In 1860 he became completely blind (he already had major problems reading since 1856) but would not give up reading and writing – he would listen to a lector and dictate his works as well as write himself with the aid of a device he designed himself (although eventually rheumatism would prevent him from that). On 10 January 1868 he died in Lwów and later buried in the Łyczakowski Cemetery. His funeral was well known and attended by many and seen as a Polish patriotic manifestation.

==Works==
He is remembered mostly for his contributions as a historian. His first academic work, Pogląd na ogół dziejów polskich, was published in 1847. He wrote many works, on Polish kings Bolesław Chrobry (1849), Władysław Łokietek (between 1849 and 1854), Władysław Jagiełło (Jogaila) and Queen Jadwiga of Poland (1855–1856), Kazimierz the Great, marshal, hetman, voivode, and magnate Jerzy Sebastian Lubomirski and others (Szkice historyczne (1854—1869), Dwa lata dziejow naszych, 1646 i1648 (1865–1869), Obrazy lechickie, Śmierc Czarnieckiego, Obyczaje pierwotnych Słowian). He was also one of the initiators of work on and the publisher of the Monumenta Poloniae Historica (published from 1864 to 1893), a six-tome compilation of important primary sources related to history of Poland.
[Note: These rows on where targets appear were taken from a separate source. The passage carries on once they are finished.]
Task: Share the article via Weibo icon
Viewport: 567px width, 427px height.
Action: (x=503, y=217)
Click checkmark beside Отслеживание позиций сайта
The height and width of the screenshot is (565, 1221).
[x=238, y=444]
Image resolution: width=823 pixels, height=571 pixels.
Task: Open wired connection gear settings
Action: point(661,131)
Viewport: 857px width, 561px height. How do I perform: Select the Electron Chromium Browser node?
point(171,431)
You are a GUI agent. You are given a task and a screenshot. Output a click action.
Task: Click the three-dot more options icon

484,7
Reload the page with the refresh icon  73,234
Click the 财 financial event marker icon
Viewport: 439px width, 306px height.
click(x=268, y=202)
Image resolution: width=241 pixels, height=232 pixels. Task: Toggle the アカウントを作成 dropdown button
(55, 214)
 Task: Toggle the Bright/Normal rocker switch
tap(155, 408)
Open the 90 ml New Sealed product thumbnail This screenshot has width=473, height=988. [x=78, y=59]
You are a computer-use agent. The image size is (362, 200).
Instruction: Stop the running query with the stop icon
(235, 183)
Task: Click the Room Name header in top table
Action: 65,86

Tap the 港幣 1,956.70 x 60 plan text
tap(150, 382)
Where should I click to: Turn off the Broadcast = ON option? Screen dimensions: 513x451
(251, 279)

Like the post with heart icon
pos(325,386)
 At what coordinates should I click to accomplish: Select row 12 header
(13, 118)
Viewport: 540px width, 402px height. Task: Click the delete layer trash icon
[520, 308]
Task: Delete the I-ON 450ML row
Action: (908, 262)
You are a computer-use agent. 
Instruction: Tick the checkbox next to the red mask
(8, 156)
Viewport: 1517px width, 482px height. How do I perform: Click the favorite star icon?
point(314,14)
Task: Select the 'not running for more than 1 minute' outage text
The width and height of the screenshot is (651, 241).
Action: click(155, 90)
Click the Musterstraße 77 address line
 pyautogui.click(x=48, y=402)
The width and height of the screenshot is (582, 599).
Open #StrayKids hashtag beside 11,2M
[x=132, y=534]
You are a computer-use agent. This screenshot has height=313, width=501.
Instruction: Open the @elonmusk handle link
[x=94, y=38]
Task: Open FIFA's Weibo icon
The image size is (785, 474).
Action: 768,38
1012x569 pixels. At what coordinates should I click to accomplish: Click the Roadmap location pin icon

He was recognized by his contemporaries, both Polish speaking and foreign, as a major historian of Poland. His works became known outside the academic circles, and were reportedly read, among others, by the future Nobel Prize winning Polish author Henryk Sienkiewicz. His most notable work "Jadwiga i Jagiełło, 1374—1413" (first edition 1855–1856; second updated edition 1861) was praised in Encyclopædia Britannica 1911 edition as a "great monograph, justly described as a pearl of historical literature... the result of twelve years of exhaustive study... our best authority on the first union between Poland and Lithuania."